Boston.com has an excellent story about teens who are sleeping with their phones under their pillows or near the bed so they can wake up in case a friend needs them via text.
They are “on call” in case of a break up or other emotional teen trauma. But besides becoming exhausted from not getting enough sleep, these texting teens are actually interrupting their learning cycle!!
Teenagers sent and received an average of 3,276 texts per month in the last quarter of 2010, according to the most recent statistics from the Nielsen Co.
“A Pew Research Center study from 2010 reported that more than four out of five teens with cellphones sleep with the phone on or near the bed, sometimes falling asleep with it in their hands in the middle of a conversation. Pew researchers did not ask whether the phones were on, but Amanda Lenhart, a senior research specialist, said ‘many expressed reluctance to ever turn their phones off.’ ”
“Researchers at the JFK Medical Center sleep laboratory in Edison, N.J., found in a 2010 study that teens sent an average of 33.5 e-mails and texts overnight and that their sleep was affected. A National Sleep Foundation study released this month found that almost one in five teens ages 13-18 are awakened by a phone call, text message, or e-mail at least a few nights a week.”
Michael Rich, director of Children’s Hospital Boston’s Center on Media and Child Health, explains that it’s not just that the kids are exhausted, they are actually interfering with their learning cycle.
“Children who text late into the night do not fall asleep as well, he said, and they don’t enter the deep sleep of Stage 4 REM sleep, ‘which is crucial to moving experiences and lessons of the day from short-term into long-term memory — in other words, completing the learning process.’’”
“Anticipating texts, Rich explained, leads to a bad night’s sleep in the same way as an early morning flight or other predawn obligation. ‘You’re so focused on not screwing up your wake-up that you don’t sleep as well.’ ”
The story explains why kids text during the night:
A. It makes them feel needed and loved that someone is texting them.
B. It makes them feel less lonely.
C. But they may also feel pressure to answer. Researchers found some teens were angry with their friends when they didn’t respond back immediately.
What’s interesting is that according to a 2010 Kaiser Family Foundation study found that “relatively few 7th-12th graders say their parents have established any rules about talking or texting on a cell phone.’’
Parents may not realize that letting their kids have their cell phone with them in their rooms at night can cause this many problems but the good news is I think the solution is very easy.
Parents just have to take the phones away at night.

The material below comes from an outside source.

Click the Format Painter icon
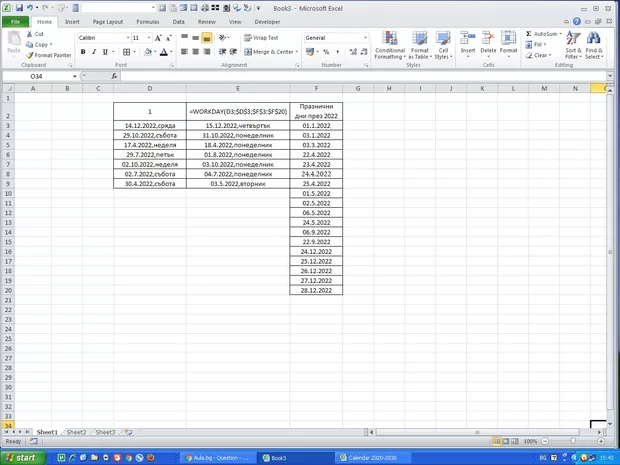This screenshot has height=465, width=620. pos(29,55)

The phones stay downstairs or in the parents’ room (depending on if your kid would sneak it upstairs after you went to bed). Friends are told my family has a rule no texting after 10 and my phone is taken away for the night. (The article said it’s easier for teens to say it’s a family rule and blame their parents, than for them to say “I need my sleep! Leave me alone!”)
We had a rule in high school no calling after 10 p.m. and that was just the rule. If your friend called you were told, no calling after 10 p.m.

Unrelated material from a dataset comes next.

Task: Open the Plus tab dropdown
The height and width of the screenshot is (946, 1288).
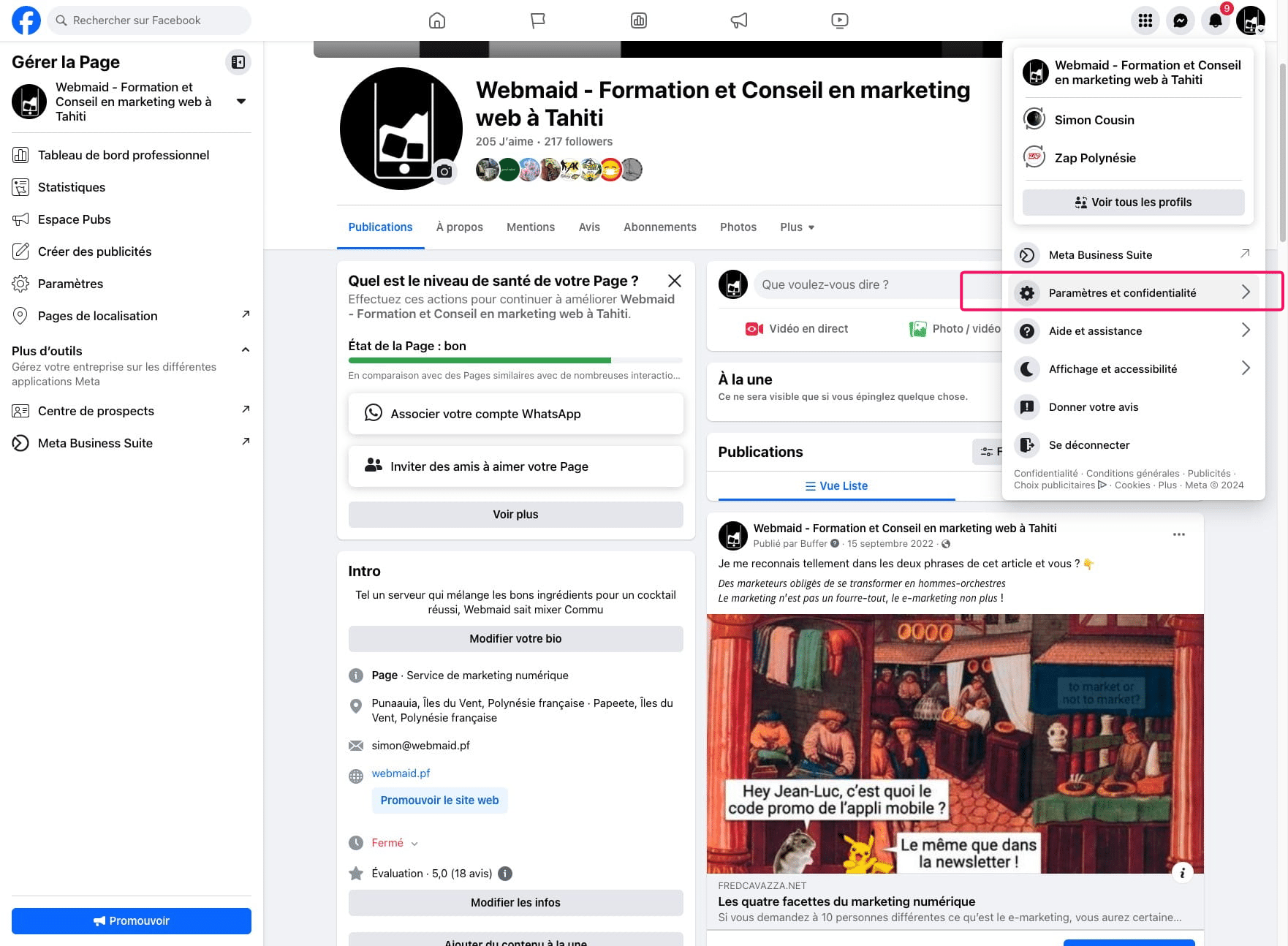Action: (x=797, y=227)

If the teens don’t want to comply by your cell phone rules then they don’t get the phone at all. (I’m pretty sure they’ll agree to the new nighttime rules.)

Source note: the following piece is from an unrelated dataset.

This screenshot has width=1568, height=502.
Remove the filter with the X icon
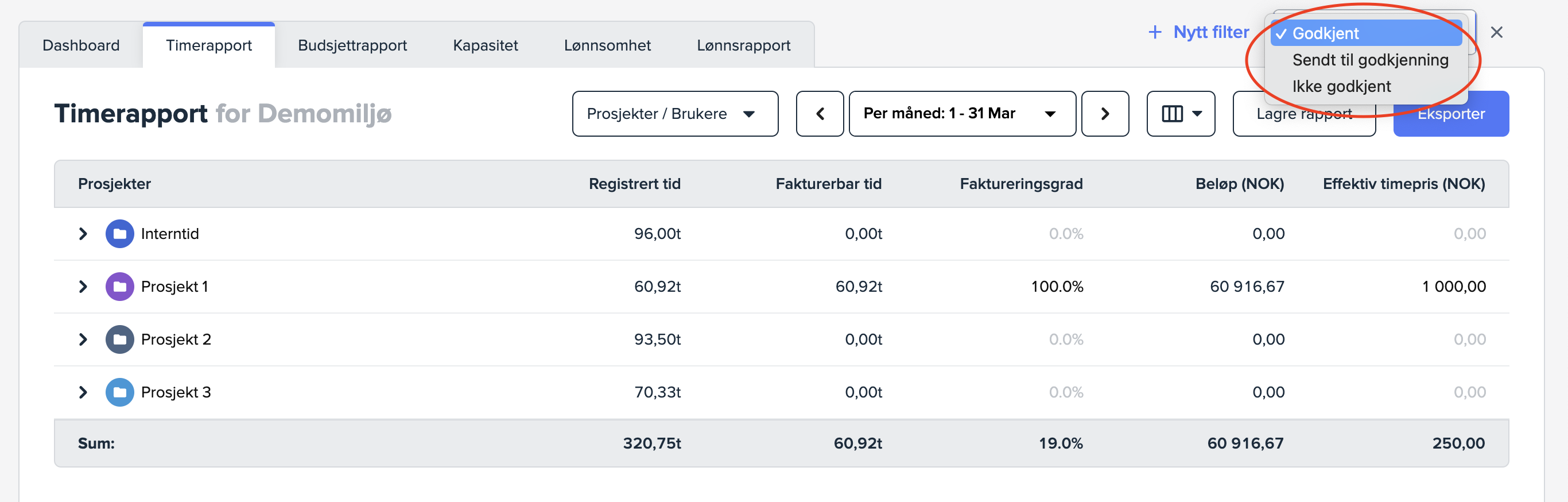tap(1496, 32)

What do you think: Are you teens sleeping near or with their phones? Are they texting during the night? Are they semi-asleep on call waiting for their phone to vibrate? Are they not finishing their learning cycle, transferring their knowledge from short term to long term memory? Are they sleeping through classes or getting sick because they are so worn out by being “on call?” Are you surprised by how much damage this can cause?